Water Worries in West Virginia Continue After School is Forced to Close

| by Jared Keever

In West Virginia, “rapid response teams” were called to four Kanawha County schools Monday, reports the Charleston Gazette. One of those schools, Grandview Elementary, was forced to close and send students home early. The teams were dispatched to the schools because of complaints of a “sweet” or “licorice” smell in the water.

Residents in the area have grown weary of that smell. It is the odor associated with Crude MCHM, the chemical that leaked from Freedom Industries into the nearby Elk River last month. The chemical spill left 300,000 residents without usable water for days.

Although the odor was detected at four schools, only Grandview sent students home after some teachers there complained of headaches and dizziness. No students were reported as having any symptoms.

The recent episode at the area’s schools highlights concerns that many citizens still have about the water in their homes.

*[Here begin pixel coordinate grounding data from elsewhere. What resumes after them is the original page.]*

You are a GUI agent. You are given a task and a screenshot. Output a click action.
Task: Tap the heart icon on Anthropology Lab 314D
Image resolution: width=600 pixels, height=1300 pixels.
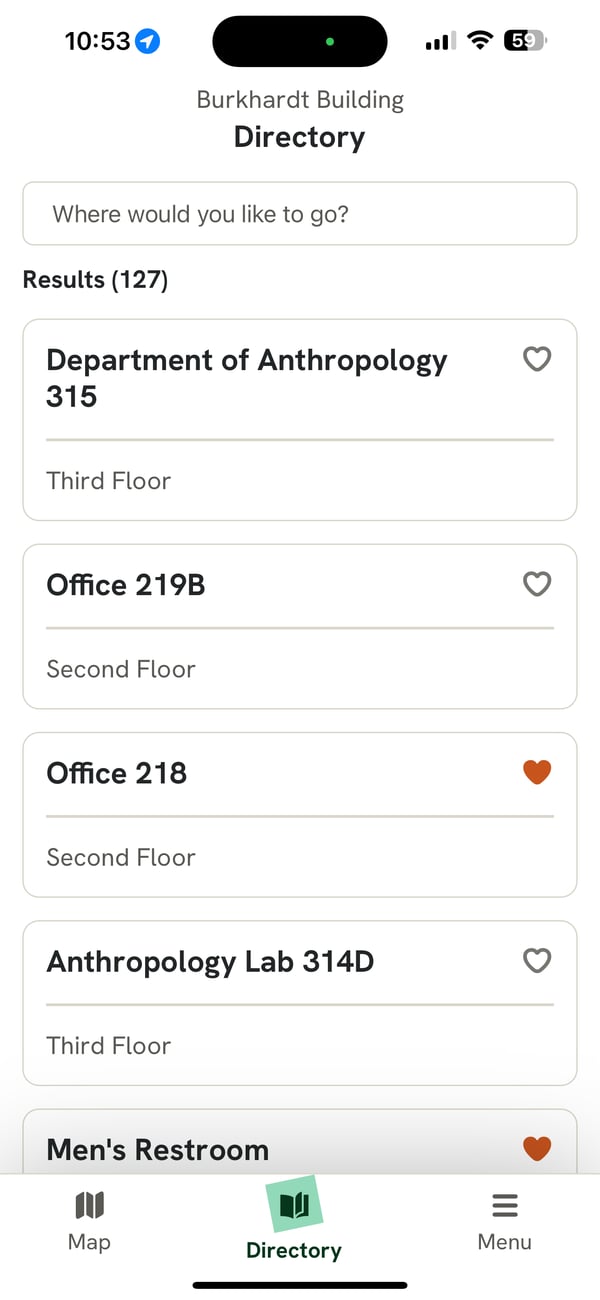click(x=537, y=960)
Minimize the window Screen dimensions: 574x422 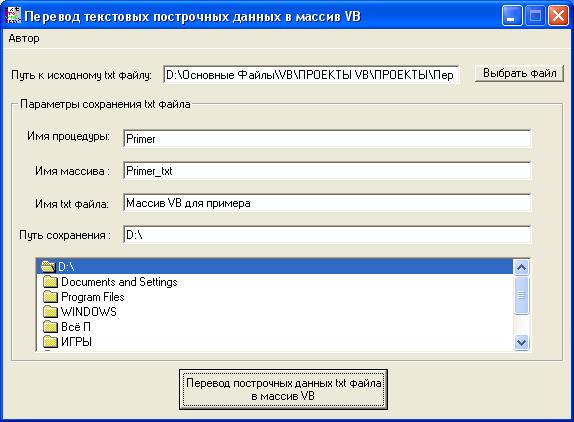512,16
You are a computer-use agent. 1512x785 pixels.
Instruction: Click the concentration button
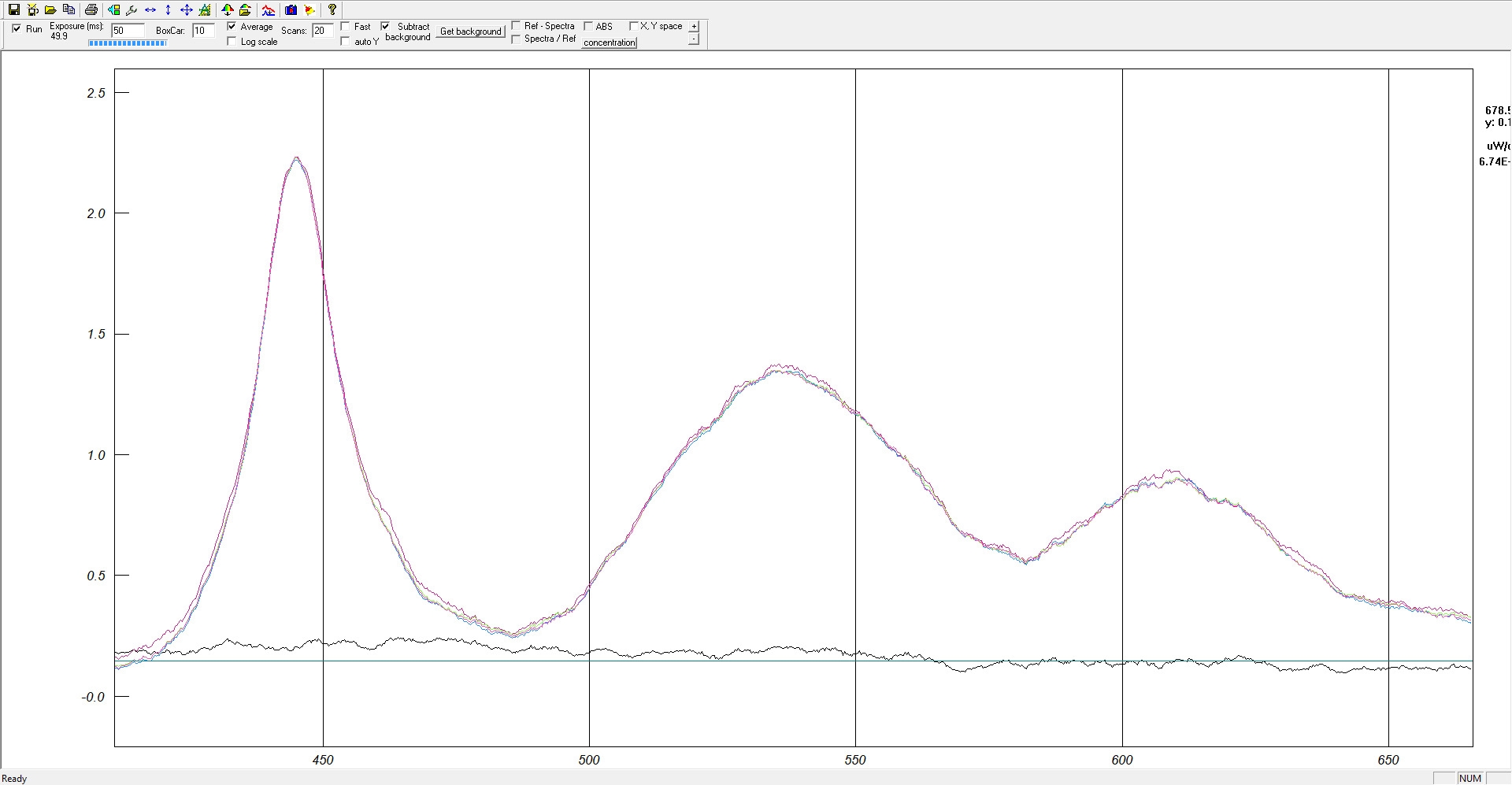(x=609, y=43)
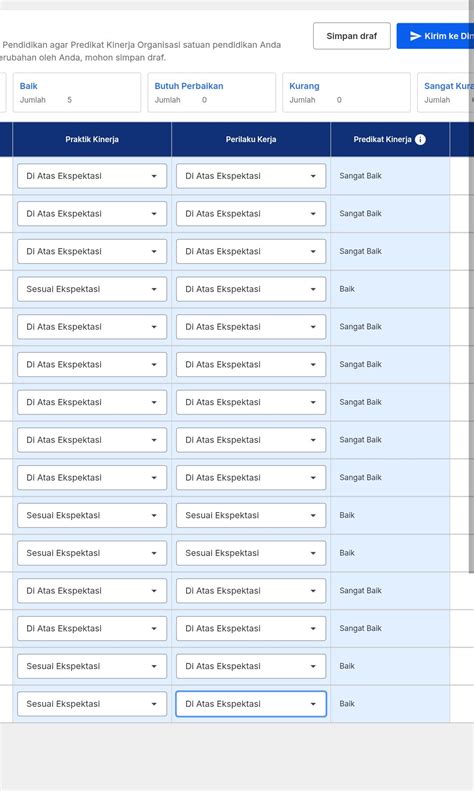
Task: Expand the last row's highlighted Perilaku Kerja dropdown
Action: click(x=251, y=704)
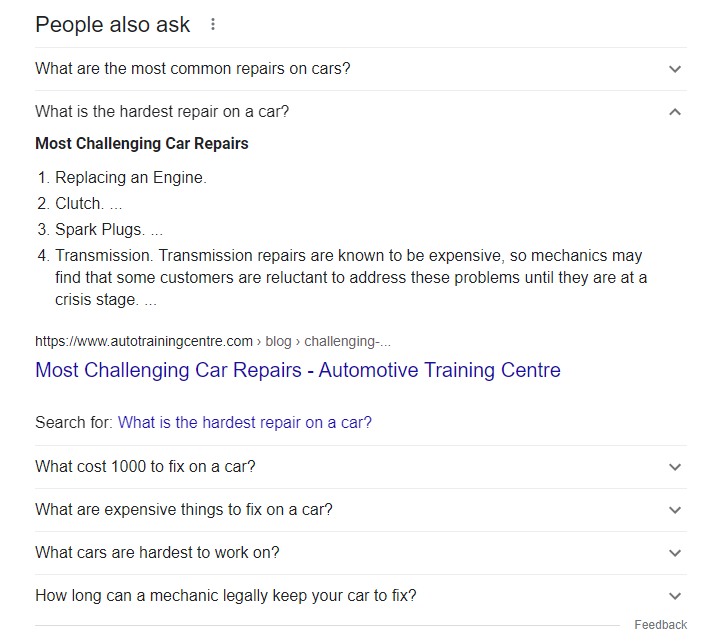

Many are just not convinced that the water is safe. 

Resident Kellie Raines told Think Progress that she is only using her water to shower and she doesn’t even think she should be doing that.

“The scariest part is that we really just don’t know what’s going to happen,” Raines said. “All of us are using the water now and we’re okay now but in 30 years — I’m young, I don’t want to in 30 years realize that I have cancer because of this water.”

Little is known about the chemical’s effect on humans and very few studies have been conducted on animals. Residents, like Raines, don’t trust officials’ ability to detect the chemical in the water and Raines is troubled by some reports that the chemical can linger in pipes years after the spill.

Officials admit their capabilities to detect MCHM are limited and sometimes the human nose may be the best guide. That seemed to be the case at the area schools where parents had previously been assured the pipes were clean.

“Our analytical capabilities have limitations,” Marc Glass, of Downstream Strategies, told Think Progress. Downstream Strategies has been conducting tests on water in the area.

“Our noses can detect the presence of some component of the Crude MCHM or something that was spilled from Freedom … at a lower level than our chemistry can detect,” he said.

Government officials seem unsure of the water’s safety as well.  In a recent NPR news story, when asked by W.Va. Rep. Shelley Moore Capito if the water was safe, the state’s commissioner of public health, Dr. Letitia Tierney, responded in part, “That's, in a way, a difficult thing to say because everybody has a different definition of safe.”

With such murky answers, worries are likely to continue in West Virginia for some time.